Hacker News new | ask | show | jobs
by comboy 3313 days ago
> IIRC, the version without tree search beat the full version 25% of the time.

That would be amazing but it seems hard to believe. Any references?

I found this (which is also impressive):

    AlphaGo team then tested the performance of the policy 
    networks. At each move, they chose the actions that were 
    predicted by the policy networks to give the highest 
    likelihood of a win. Using this strategy, each move took 
    only 3 ms to compute. They tested their best-performing 
    policy network against Pachi, the strongest open-source 
    Go program, and which relies on 100,000 simulations of 
    MCTS at each turn. AlphaGo's policy network won 85% of 
    the games against Pachi! 
1. https://www.tastehit.com/blog/google-deepmind-alphago-how-it...

2. https://gogameguru.com/i/2016/03/deepmind-mastering-go.pdf

2 comments

I believe I was remembering this from wikipedia:

>In a similar matchup, AlphaGo running on multiple computers won all 500 games played against other Go programs, and 77% of games played against AlphaGo running on a single computer.

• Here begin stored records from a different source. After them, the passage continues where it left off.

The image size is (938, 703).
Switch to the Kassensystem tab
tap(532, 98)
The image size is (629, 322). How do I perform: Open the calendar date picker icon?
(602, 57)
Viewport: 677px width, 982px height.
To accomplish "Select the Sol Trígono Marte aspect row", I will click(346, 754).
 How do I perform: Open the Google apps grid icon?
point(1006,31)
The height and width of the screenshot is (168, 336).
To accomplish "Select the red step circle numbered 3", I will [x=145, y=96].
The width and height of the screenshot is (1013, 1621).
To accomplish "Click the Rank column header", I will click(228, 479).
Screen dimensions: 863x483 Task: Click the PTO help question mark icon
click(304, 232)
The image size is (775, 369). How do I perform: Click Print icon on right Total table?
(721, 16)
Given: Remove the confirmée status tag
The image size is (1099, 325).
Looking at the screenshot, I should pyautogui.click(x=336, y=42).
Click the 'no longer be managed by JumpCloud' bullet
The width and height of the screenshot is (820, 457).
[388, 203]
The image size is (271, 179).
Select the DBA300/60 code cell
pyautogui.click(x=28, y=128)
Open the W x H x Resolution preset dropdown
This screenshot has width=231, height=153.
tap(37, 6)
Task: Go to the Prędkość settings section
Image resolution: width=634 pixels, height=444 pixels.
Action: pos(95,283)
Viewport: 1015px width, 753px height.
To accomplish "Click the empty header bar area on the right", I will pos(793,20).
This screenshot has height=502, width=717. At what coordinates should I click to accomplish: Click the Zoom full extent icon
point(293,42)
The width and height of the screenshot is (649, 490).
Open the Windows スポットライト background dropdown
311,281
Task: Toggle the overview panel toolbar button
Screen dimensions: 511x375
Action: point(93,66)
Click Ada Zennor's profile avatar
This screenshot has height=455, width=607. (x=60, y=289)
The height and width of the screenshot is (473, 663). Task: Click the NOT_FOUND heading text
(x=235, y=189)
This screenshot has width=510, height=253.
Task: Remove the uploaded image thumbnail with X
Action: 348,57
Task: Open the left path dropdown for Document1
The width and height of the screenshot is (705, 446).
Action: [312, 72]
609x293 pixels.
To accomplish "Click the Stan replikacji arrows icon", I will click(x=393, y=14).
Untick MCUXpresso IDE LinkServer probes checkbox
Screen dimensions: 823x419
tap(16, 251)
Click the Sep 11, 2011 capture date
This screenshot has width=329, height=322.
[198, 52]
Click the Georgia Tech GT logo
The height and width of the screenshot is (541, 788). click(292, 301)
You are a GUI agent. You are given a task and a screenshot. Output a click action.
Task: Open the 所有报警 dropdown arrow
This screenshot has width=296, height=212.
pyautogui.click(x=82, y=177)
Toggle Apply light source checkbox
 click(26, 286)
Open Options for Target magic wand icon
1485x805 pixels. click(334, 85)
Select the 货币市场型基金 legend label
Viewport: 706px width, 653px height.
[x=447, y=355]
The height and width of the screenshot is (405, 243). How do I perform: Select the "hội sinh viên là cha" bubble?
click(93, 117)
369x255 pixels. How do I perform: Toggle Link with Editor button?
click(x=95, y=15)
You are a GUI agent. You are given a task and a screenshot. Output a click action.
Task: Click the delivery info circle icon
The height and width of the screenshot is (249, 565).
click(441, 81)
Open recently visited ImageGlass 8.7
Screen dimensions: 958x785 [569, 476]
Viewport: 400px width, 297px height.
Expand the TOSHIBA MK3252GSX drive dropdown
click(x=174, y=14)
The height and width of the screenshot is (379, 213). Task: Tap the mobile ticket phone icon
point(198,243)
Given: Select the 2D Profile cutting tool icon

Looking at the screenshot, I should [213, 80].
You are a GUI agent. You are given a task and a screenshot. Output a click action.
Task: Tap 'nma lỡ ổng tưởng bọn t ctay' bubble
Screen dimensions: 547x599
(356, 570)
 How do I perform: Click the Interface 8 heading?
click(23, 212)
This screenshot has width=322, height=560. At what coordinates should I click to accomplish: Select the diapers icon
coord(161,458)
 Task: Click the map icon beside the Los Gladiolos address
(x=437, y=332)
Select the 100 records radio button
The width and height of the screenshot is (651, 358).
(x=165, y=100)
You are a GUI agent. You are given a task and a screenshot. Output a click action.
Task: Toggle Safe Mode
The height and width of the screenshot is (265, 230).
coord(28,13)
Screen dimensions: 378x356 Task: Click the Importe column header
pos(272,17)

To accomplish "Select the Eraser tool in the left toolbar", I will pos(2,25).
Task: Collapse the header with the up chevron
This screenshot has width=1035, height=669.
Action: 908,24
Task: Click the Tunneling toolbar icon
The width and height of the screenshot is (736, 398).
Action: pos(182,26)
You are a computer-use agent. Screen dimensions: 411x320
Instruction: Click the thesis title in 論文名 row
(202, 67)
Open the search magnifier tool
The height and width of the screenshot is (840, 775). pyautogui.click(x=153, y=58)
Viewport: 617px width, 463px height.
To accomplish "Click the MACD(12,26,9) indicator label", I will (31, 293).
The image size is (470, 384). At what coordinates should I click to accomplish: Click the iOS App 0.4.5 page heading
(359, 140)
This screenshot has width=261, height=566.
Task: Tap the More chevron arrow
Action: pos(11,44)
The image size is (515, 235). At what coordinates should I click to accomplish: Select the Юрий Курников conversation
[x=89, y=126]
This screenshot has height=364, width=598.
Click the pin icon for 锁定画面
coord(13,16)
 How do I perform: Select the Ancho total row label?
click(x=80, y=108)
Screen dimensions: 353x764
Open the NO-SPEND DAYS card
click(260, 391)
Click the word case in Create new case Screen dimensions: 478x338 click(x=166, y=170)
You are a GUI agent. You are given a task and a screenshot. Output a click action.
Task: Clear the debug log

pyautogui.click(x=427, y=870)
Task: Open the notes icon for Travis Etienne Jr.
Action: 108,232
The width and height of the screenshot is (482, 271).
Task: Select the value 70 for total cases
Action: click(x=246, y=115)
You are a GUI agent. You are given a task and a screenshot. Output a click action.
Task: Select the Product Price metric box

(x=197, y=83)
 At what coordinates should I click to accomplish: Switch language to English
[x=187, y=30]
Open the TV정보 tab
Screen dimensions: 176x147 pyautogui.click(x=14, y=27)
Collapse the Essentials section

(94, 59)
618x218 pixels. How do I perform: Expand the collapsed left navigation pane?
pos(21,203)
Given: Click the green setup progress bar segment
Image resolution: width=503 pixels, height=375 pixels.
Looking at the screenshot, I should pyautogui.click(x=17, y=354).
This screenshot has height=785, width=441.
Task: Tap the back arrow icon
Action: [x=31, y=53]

But the full version of AlphaGo that runs on thousands of computers is much stronger than that, so I was mistaken.

Still, the fact that the non-distributed version is so strong even without tree search is pretty amazing. It beat all existing Go playing programs a majority of the time. And with algorithmic advances and more training it may eventually catch up to best human players.

I don't know about the 25% figure, but the original Alpha GO paper mentioned that their best solution is a hybrid approach between neural nets and MCTS. However, the system can beat the best Go bots out there without doing MCTS and relying solemnly on the policy/value networks, which I think is truly amazing.